| Work task 1 |
Decide whether each statement agrees with the forum thread. Answer yes or no for each and quote the deciding words.
(a) The PSLQ algorithm is used to derive the summation formulas.
(b) Student:-NumericalAnalysis:-Quadrature with method= gaussian looks for singularities.
(c) Isogenies of elliptic curves over finite fields are directly implemented in SageMath.
| Work task 2 |
According to the forum thread, which option overrides the behavior explained on the help page ?evalf,sum?
| Work task 3 |
Reproduce everything in the forum thread from "Isogenies of elliptic" down to "if they have.".

| Given text |
+ + + + +

@Adam Ledger Yes, the PSLQ algorithm, which is used to derive the summation formulas, is pretty deep.

@Adam Ledger I don't yet understand it either, and I'm not embarrassed to admit it.

Do not put off learning complex analysis just because you haven't yet mastered real analysis. Complex "makes more sense" overall. It has far fewer pathological counter-examples than does real analysis.

I often bemoan the fact that complex numbers are totally excluded from elementary calculus education. This leads to the abominations int(1/x, x) = ln(abs(x)) (rather than just ln(x)) and the Maclaurin series for arctan has radius of convergence 1 even though arctan has derivatives of all orders for all real numbers.

@vv Yes, the unstated pedagogical point of this Question is to develop custom quadrature rules to handle classes of integrands with specific types of singularities by using weight functions. Student:-NumericalAnalysis:-Quadrature(..., method= gaussian...) doesn't look for singularities. As is shown even in elementary calculus classes, applying standard quadrature rules to Int(sqrt(x), x= 0..1) gives poor results due to the derivative going infinite at x= 0.

@Mariusz Iwaniuk As I mentioned above, this behavior is explained on the help page ?evalf,sum. Since there's an option to override the behavior (formal= false), it must be by design. I guess it's an open question whether it's a bad design.

@Adam Ledger The code above is much simpler than many things that you've posted! What don't you understand? I'll explain it. I know that you're interested in number theory. If so, you need to understand the ModExp algorithm from the above code because it's a fundamental algorithm of computational number theory.

Isogenies of elliptic curves over finite fields is directly implemented in SageMath (a free and open-source alternative to Maple). See the Wikipedia article SageMath. That's not to say that someone hasn't implemented it in Maple; I'm just not aware of it if they have.

+ + + + +

| Dataset |
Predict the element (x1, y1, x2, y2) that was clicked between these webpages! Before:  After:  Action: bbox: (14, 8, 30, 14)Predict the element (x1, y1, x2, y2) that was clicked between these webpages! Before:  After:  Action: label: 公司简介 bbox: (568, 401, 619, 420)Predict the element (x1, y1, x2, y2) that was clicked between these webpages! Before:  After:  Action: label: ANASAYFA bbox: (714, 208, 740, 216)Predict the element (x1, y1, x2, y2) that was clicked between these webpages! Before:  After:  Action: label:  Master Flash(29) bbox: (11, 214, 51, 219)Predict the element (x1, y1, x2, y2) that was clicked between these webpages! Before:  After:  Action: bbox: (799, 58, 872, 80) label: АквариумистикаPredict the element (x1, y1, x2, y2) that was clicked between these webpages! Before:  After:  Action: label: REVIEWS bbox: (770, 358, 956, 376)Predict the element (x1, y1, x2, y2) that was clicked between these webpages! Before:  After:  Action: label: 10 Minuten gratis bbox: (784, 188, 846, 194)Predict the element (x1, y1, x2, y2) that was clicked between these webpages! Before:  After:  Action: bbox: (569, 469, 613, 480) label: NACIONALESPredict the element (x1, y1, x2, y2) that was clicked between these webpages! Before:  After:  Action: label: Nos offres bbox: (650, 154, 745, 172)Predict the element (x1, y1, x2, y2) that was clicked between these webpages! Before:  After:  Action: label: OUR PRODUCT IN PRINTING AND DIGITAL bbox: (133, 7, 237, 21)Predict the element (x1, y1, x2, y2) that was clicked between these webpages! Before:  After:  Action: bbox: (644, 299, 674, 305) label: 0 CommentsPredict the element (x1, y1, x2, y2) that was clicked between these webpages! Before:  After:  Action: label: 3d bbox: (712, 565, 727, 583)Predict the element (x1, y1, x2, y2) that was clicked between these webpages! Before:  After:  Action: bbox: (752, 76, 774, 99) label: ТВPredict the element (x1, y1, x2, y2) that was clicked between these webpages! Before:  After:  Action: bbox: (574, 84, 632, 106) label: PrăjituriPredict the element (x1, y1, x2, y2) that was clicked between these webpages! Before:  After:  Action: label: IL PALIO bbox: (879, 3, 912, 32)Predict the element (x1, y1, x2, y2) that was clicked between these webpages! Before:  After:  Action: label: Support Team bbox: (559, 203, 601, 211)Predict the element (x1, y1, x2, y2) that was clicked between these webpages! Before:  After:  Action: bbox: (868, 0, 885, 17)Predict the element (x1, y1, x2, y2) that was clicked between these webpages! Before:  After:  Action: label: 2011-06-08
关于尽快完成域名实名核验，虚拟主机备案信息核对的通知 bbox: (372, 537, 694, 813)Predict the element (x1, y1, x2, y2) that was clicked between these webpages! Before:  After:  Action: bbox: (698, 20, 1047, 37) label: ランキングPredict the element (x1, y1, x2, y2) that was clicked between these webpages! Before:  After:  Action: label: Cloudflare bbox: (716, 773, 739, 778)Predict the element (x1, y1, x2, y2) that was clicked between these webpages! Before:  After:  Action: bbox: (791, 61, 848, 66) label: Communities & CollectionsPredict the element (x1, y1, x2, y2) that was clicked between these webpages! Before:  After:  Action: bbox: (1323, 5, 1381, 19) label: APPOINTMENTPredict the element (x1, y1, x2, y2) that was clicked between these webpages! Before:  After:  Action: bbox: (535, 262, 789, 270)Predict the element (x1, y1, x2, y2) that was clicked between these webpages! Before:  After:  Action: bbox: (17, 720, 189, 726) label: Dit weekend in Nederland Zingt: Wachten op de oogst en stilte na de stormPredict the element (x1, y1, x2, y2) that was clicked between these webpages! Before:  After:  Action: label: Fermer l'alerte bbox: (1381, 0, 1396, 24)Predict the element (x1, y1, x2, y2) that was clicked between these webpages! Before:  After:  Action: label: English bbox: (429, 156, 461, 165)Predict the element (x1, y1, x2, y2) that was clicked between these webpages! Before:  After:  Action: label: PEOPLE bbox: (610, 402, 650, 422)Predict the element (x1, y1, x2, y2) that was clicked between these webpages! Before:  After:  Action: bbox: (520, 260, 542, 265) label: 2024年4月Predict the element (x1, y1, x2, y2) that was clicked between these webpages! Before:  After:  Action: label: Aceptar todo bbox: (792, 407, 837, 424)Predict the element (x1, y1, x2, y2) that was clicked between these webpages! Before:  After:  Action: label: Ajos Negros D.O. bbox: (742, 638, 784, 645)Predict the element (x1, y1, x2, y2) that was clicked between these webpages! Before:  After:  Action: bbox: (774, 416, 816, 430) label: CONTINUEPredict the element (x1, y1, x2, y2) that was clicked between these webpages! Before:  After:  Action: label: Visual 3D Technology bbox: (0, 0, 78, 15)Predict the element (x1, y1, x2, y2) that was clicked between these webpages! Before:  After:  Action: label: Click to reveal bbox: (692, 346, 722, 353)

+ + + + +

| Written response 1 |
(a) Yes: "the PSLQ algorithm, which is used to derive the summation formulas, is pretty deep"
(b) No: "doesn't look for singularities"
(c) Yes: "Isogenies of elliptic curves over finite fields is directly implemented in SageMath"

| Written response 2 |
formal= false

| Written response 3 |
Isogenies of elliptic curves over finite fields is directly implemented in SageMath (a free and open-source alternative to Maple). See the Wikipedia article SageMath. That's not to say that someone hasn't implemented it in Maple; I'm just not aware of it if they have.